Compliance: how easily the lung fills
Compliance answers a single question: for a given push of pressure, how much does the lung volume change? A high-compliance lung is floppy and fills easily, like a worn-out balloon; a low-compliance lung is stiff and resists, like a brand-new one. The formula is simply the change in volume divided by the change in transpulmonary pressure. Elastance is just the flip side of the same coin — how strongly the lung springs back — so a stiff lung has low compliance and high elastance.
Compliance C = ΔVolume / ΔPressure (units: mL per cmH2O)
Elastance E = 1 / C (stiff lung -> high E)
Healthy lung: add 5 cmH2O of transpulmonary pressure -> +1000 mL
C = 1000 / 5 = 200 mL/cmH2O (easy to fill)
Fibrotic lung: same 5 cmH2O of pressure -> +250 mL
C = 250 / 5 = 50 mL/cmH2O (stiff, hard to fill)The hidden enemy: surface tension
Here is something surprising: most of the lung's recoil does not come from elastic fibres at all. It comes from water. Every alveolus is lined with a wet film, and water molecules cling to each other, creating surface tension that pulls the curved surface inward — exactly the force that makes a soap bubble try to shrink. With hundreds of millions of tiny wet spheres, this inward pull is enormous, and it fights every breath you take.
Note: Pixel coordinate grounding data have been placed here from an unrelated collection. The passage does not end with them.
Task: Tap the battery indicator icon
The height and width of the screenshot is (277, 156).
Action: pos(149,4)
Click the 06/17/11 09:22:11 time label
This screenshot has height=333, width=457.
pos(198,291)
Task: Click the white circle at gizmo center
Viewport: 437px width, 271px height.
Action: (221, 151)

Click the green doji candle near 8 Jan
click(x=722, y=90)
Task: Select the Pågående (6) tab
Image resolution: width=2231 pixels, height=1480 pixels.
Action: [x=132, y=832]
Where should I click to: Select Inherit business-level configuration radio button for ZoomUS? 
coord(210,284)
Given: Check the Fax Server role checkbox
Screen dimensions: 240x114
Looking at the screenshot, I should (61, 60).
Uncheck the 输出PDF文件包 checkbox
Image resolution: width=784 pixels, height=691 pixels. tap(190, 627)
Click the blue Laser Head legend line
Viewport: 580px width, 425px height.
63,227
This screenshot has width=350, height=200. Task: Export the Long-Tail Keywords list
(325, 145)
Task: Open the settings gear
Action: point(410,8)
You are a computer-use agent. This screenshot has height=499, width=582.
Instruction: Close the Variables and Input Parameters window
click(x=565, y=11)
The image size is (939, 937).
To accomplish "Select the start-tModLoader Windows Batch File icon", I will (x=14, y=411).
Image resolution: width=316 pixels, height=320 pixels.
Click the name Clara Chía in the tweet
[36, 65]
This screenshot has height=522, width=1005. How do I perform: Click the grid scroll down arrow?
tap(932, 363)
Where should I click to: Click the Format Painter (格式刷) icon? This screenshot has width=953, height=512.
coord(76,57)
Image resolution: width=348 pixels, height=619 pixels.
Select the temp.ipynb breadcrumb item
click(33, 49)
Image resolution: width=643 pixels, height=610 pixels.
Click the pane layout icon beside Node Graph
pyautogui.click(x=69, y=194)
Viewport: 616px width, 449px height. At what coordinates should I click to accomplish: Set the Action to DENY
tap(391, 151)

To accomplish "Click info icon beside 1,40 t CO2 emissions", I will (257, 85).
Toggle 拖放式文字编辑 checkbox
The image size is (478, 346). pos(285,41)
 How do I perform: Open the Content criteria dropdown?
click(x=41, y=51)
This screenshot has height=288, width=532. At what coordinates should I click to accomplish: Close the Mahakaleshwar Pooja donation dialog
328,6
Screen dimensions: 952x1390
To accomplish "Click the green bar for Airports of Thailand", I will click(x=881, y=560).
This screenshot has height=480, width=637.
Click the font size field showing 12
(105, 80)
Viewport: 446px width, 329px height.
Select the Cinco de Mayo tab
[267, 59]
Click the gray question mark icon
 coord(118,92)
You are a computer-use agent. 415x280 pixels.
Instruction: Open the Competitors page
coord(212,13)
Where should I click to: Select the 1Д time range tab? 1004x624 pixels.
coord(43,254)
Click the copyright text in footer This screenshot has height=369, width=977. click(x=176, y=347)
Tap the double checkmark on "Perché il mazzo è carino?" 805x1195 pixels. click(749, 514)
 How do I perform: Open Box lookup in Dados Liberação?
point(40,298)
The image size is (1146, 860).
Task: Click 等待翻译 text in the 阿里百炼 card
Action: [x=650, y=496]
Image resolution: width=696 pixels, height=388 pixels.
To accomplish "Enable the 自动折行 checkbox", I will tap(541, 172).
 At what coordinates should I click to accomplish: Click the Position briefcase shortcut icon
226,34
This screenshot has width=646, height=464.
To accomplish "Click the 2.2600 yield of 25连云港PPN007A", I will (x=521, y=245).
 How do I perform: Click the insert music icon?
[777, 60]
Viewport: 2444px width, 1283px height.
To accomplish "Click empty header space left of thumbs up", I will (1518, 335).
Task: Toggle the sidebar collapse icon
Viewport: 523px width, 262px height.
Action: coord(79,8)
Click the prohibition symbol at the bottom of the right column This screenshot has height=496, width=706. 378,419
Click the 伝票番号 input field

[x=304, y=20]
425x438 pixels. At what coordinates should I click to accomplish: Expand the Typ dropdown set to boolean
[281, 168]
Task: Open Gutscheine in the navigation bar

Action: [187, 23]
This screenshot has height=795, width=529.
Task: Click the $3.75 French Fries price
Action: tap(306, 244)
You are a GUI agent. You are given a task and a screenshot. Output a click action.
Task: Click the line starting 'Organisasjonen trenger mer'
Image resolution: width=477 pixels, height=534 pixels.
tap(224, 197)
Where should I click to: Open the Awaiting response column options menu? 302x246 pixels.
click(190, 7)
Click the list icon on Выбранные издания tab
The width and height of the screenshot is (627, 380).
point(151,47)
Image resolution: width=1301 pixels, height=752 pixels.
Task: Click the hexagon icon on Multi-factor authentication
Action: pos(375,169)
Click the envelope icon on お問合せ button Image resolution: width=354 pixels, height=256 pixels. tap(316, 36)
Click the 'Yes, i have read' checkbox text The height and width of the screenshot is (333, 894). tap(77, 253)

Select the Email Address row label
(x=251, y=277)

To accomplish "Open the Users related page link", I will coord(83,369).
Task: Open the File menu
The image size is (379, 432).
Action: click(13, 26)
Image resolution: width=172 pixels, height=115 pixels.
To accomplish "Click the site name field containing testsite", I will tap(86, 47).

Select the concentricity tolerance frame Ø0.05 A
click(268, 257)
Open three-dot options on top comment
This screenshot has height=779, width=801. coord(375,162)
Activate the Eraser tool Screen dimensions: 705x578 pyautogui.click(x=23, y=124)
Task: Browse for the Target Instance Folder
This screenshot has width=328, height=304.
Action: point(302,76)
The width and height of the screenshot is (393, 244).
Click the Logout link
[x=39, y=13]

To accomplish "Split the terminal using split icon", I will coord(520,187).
There is a deeper danger too. The law of physics governing bubbles says that a smaller sphere generates a higher pressure than a larger one at the same tension. So a small alveolus would tend to empty itself into a neighbouring larger one, deflating and collapsing. Left unchecked, the lung would become a chaos of a few giant sacs and many collapsed ones — useless for gas exchange.
Surfactant to the rescue
The lung's answer is surfactant, a soapy mix of fats and proteins made by the type II pneumocytes that dot the alveolar lining. Surfactant slips between the water molecules and breaks up their grip, dramatically lowering surface tension. The effect is twofold: it makes the lung far easier to inflate (raising compliance), and it cleverly self-adjusts. When an alveolus shrinks, the surfactant crowds together and lowers tension even more in the small sac, so small and large alveoli end up balanced rather than collapsing into one another.